§ **PROBLEM STATEMENT**
An exact copy of every entry below is needed.

§ **RECORDS PROVIDED**

'''

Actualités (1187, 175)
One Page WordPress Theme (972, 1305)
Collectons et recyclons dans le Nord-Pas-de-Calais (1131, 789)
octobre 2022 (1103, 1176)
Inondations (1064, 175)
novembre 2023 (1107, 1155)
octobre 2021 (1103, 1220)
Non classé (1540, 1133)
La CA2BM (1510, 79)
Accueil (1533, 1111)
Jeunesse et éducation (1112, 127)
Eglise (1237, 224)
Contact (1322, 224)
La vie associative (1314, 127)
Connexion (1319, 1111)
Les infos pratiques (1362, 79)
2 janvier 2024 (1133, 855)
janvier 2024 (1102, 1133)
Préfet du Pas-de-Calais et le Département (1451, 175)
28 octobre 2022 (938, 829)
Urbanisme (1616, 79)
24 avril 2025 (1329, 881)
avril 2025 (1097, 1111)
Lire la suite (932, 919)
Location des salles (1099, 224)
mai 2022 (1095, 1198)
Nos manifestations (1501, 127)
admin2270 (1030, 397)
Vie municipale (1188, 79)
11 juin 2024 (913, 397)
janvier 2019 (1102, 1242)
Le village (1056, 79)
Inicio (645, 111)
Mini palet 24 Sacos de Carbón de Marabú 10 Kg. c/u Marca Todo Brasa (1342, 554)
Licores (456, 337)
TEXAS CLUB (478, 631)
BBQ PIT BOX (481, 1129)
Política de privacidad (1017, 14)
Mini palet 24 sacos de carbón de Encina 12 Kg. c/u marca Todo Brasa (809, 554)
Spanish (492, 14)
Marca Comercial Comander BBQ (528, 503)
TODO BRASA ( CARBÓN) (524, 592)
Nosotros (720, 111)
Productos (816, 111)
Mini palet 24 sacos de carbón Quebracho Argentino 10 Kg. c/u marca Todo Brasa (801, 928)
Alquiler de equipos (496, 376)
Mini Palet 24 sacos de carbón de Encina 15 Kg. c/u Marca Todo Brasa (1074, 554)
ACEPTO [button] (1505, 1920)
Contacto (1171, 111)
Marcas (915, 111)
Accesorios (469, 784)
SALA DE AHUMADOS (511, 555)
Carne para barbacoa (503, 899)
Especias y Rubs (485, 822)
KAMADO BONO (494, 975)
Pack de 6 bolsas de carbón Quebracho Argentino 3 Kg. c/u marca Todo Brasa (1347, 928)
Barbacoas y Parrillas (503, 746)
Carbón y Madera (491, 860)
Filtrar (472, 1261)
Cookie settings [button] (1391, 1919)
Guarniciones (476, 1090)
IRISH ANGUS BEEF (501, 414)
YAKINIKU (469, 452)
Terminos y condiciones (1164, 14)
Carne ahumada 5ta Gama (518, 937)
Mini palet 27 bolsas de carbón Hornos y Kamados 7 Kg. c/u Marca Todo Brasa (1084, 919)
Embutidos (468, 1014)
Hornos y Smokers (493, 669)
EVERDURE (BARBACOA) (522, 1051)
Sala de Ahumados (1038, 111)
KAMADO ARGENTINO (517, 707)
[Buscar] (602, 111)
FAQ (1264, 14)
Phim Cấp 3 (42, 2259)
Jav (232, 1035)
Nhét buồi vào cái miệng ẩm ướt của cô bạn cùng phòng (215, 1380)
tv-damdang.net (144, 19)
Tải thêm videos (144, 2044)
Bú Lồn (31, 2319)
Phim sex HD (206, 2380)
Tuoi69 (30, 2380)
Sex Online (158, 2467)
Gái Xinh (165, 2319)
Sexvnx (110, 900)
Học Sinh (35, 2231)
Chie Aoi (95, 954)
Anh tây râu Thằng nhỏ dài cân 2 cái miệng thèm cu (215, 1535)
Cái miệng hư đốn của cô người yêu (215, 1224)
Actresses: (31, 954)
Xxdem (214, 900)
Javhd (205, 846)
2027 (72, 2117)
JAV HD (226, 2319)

'''

§ **ANSWER SECTION**
Actualités (1187, 175)
One Page WordPress Theme (972, 1305)
Collectons et recyclons dans le Nord-Pas-de-Calais (1131, 789)
octobre 2022 (1103, 1176)
Inondations (1064, 175)
novembre 2023 (1107, 1155)
octobre 2021 (1103, 1220)
Non classé (1540, 1133)
La CA2BM (1510, 79)
Accueil (1533, 1111)
Jeunesse et éducation (1112, 127)
Eglise (1237, 224)
Contact (1322, 224)
La vie associative (1314, 127)
Connexion (1319, 1111)
Les infos pratiques (1362, 79)
2 janvier 2024 (1133, 855)
janvier 2024 (1102, 1133)
Préfet du Pas-de-Calais et le Département (1451, 175)
28 octobre 2022 (938, 829)
Urbanisme (1616, 79)
24 avril 2025 (1329, 881)
avril 2025 (1097, 1111)
Lire la suite (932, 919)
Location des salles (1099, 224)
mai 2022 (1095, 1198)
Nos manifestations (1501, 127)
admin2270 (1030, 397)
Vie municipale (1188, 79)
11 juin 2024 (913, 397)
janvier 2019 (1102, 1242)
Le village (1056, 79)
Inicio (645, 111)
Mini palet 24 Sacos de Carbón de Marabú 10 Kg. c/u Marca Todo Brasa (1342, 554)
Licores (456, 337)
TEXAS CLUB (478, 631)
BBQ PIT BOX (481, 1129)
Política de privacidad (1017, 14)
Mini palet 24 sacos de carbón de Encina 12 Kg. c/u marca Todo Brasa (809, 554)
Spanish (492, 14)
Marca Comercial Comander BBQ (528, 503)
TODO BRASA ( CARBÓN) (524, 592)
Nosotros (720, 111)
Productos (816, 111)
Mini palet 24 sacos de carbón Quebracho Argentino 10 Kg. c/u marca Todo Brasa (801, 928)
Alquiler de equipos (496, 376)
Mini Palet 24 sacos de carbón de Encina 15 Kg. c/u Marca Todo Brasa (1074, 554)
ACEPTO [button] (1505, 1920)
Contacto (1171, 111)
Marcas (915, 111)
Accesorios (469, 784)
SALA DE AHUMADOS (511, 555)
Carne para barbacoa (503, 899)
Especias y Rubs (485, 822)
KAMADO BONO (494, 975)
Pack de 6 bolsas de carbón Quebracho Argentino 3 Kg. c/u marca Todo Brasa (1347, 928)
Barbacoas y Parrillas (503, 746)
Carbón y Madera (491, 860)
Filtrar (472, 1261)
Cookie settings [button] (1391, 1919)
Guarniciones (476, 1090)
IRISH ANGUS BEEF (501, 414)
YAKINIKU (469, 452)
Terminos y condiciones (1164, 14)
Carne ahumada 5ta Gama (518, 937)
Mini palet 27 bolsas de carbón Hornos y Kamados 7 Kg. c/u Marca Todo Brasa (1084, 919)
Embutidos (468, 1014)
Hornos y Smokers (493, 669)
EVERDURE (BARBACOA) (522, 1051)
Sala de Ahumados (1038, 111)
KAMADO ARGENTINO (517, 707)
[Buscar] (602, 111)
FAQ (1264, 14)
Phim Cấp 3 (42, 2259)
Jav (232, 1035)
Nhét buồi vào cái miệng ẩm ướt của cô bạn cùng phòng (215, 1380)
tv-damdang.net (144, 19)
Tải thêm videos (144, 2044)
Bú Lồn (31, 2319)
Phim sex HD (206, 2380)
Tuoi69 (30, 2380)
Sex Online (158, 2467)
Gái Xinh (165, 2319)
Sexvnx (110, 900)
Học Sinh (35, 2231)
Chie Aoi (95, 954)
Anh tây râu Thằng nhỏ dài cân 2 cái miệng thèm cu (215, 1535)
Cái miệng hư đốn của cô người yêu (215, 1224)
Actresses: (31, 954)
Xxdem (214, 900)
Javhd (205, 846)
2027 (72, 2117)
JAV HD (226, 2319)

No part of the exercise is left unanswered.